What is being asked: When you reach the line with "The height and" in the records below, begin transcribing exactly and continue up to and including the line with "Go to Fitness", leaving out every picture.

Extracted information:
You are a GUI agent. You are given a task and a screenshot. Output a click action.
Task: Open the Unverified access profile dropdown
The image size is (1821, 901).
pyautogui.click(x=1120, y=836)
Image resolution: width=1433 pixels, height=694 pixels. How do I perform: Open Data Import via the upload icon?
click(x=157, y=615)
...
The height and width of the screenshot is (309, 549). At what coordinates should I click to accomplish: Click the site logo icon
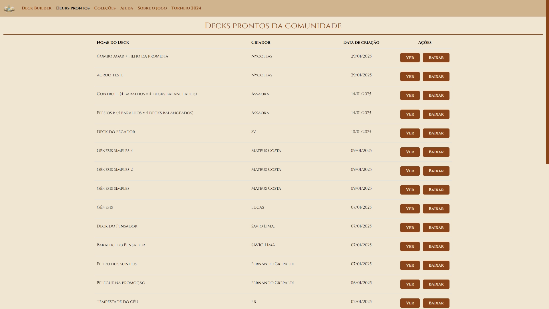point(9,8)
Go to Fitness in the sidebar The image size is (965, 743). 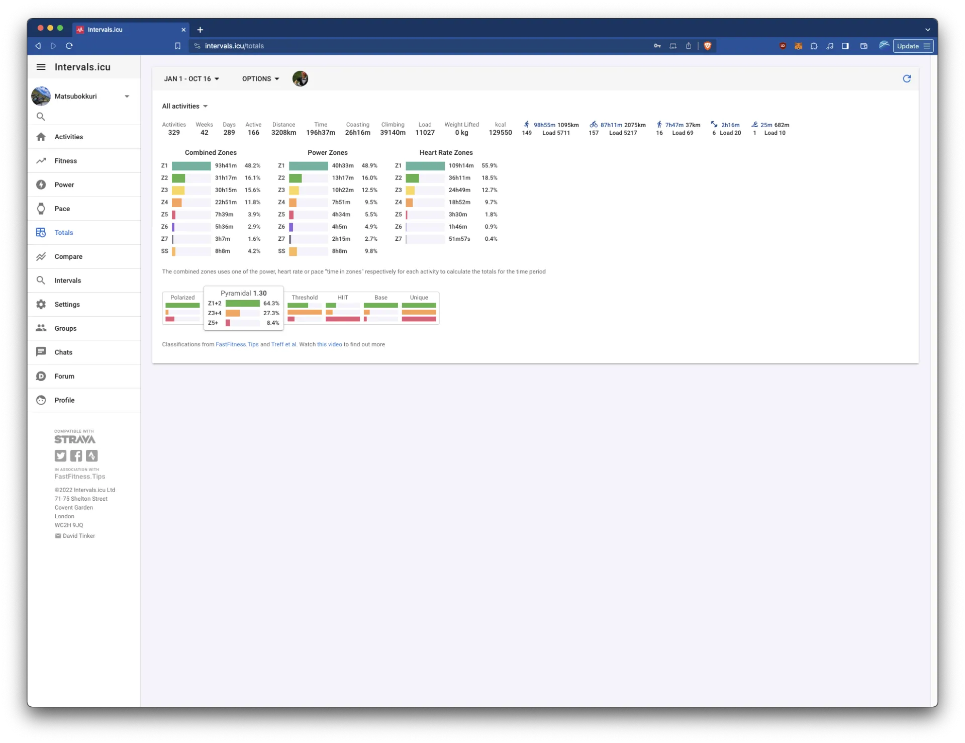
---
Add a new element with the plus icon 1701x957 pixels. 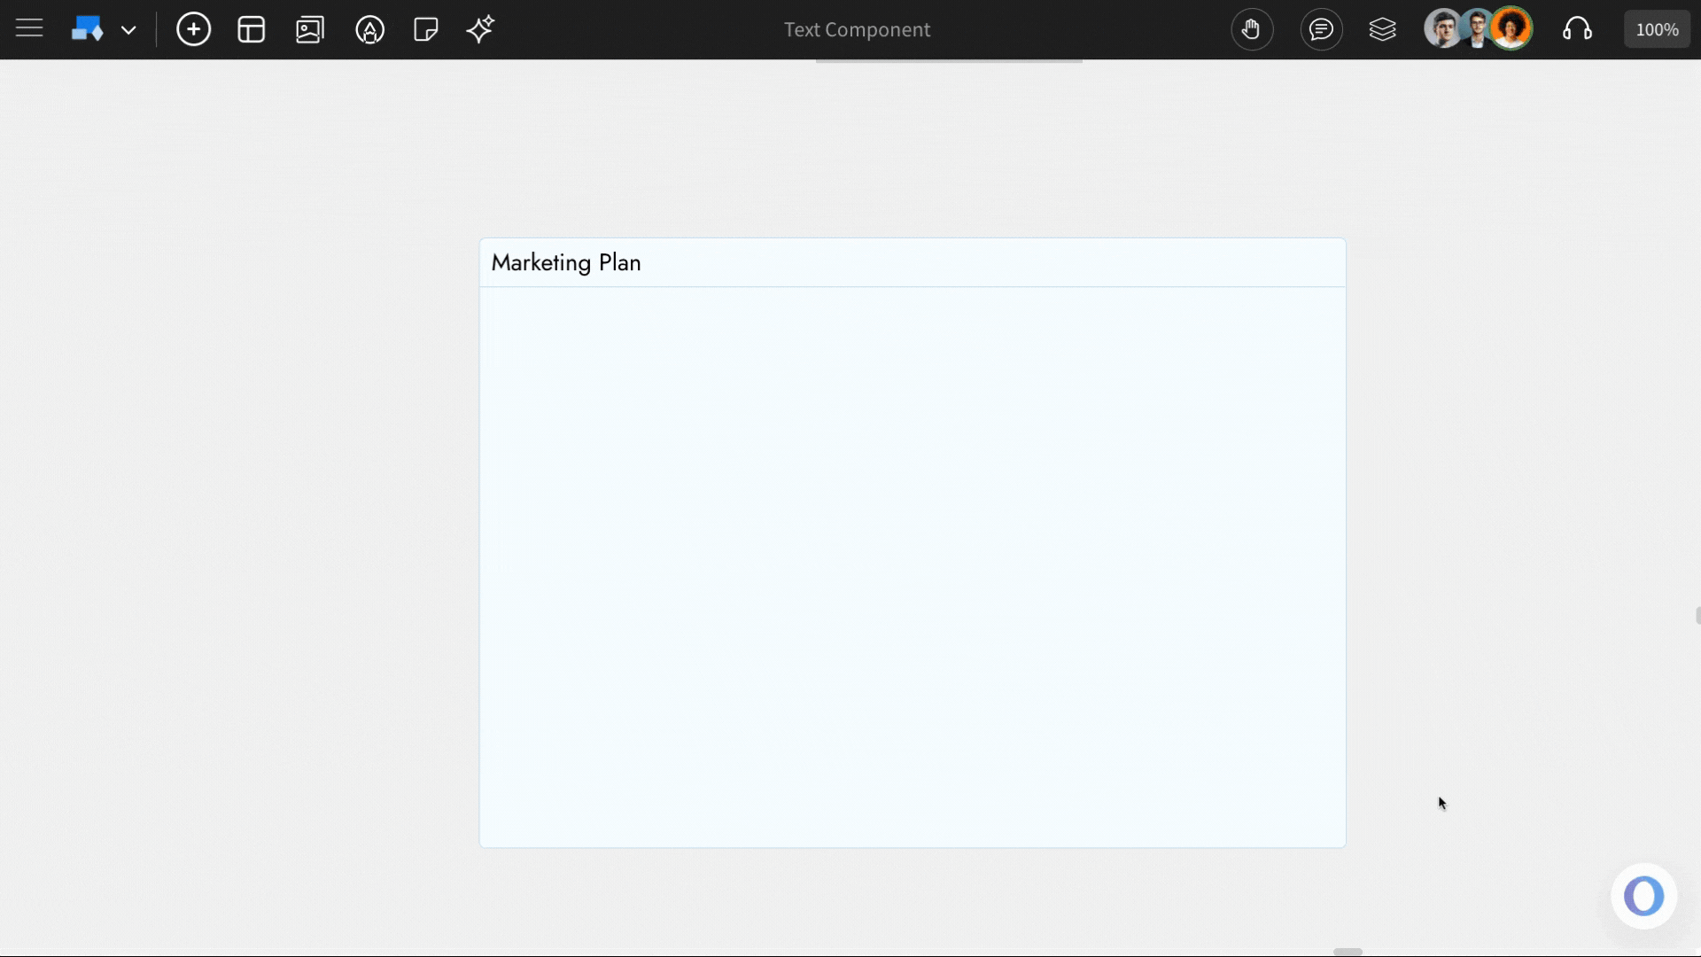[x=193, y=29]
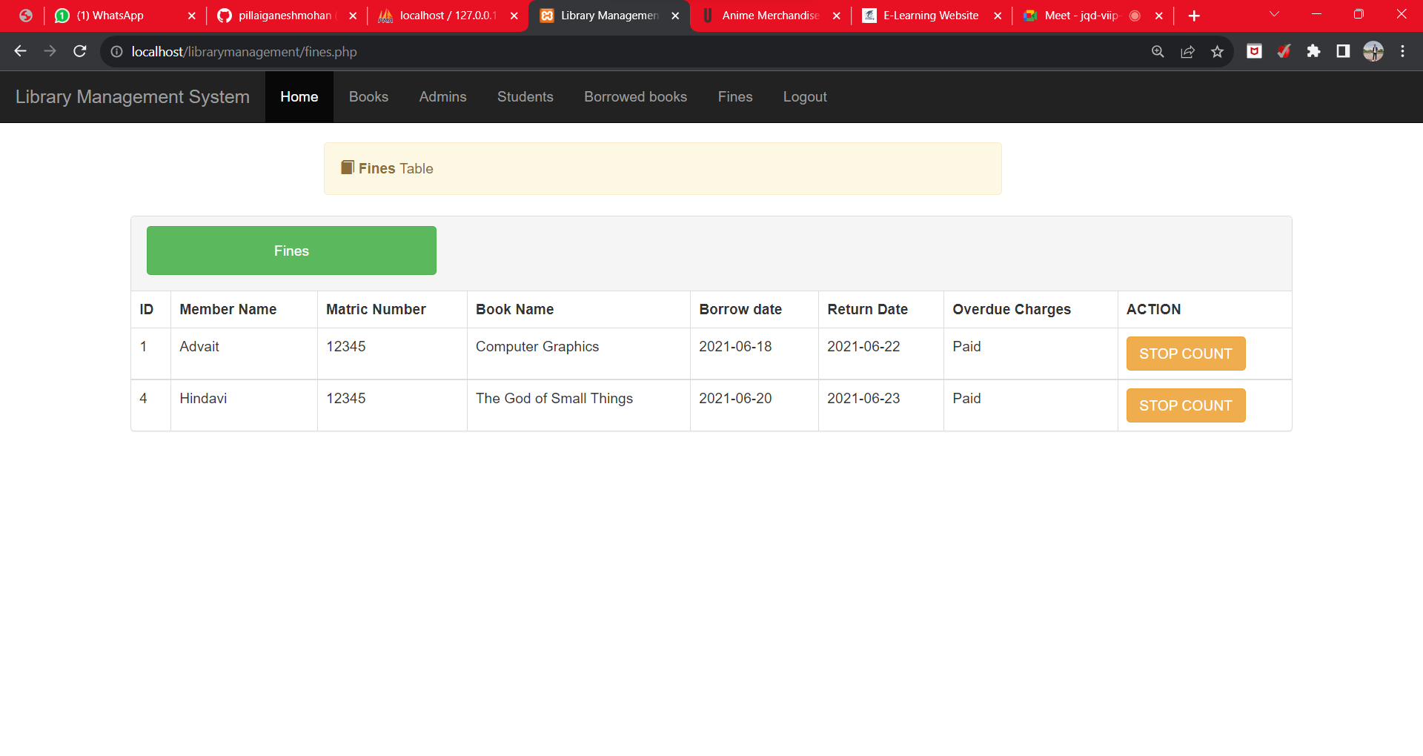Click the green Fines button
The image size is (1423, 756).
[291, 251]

Solution to this task:
The height and width of the screenshot is (309, 549). At what coordinates should I click to accomplish: Click the site logo icon
point(9,8)
Go to Fitness in the sidebar The image size is (965, 743). 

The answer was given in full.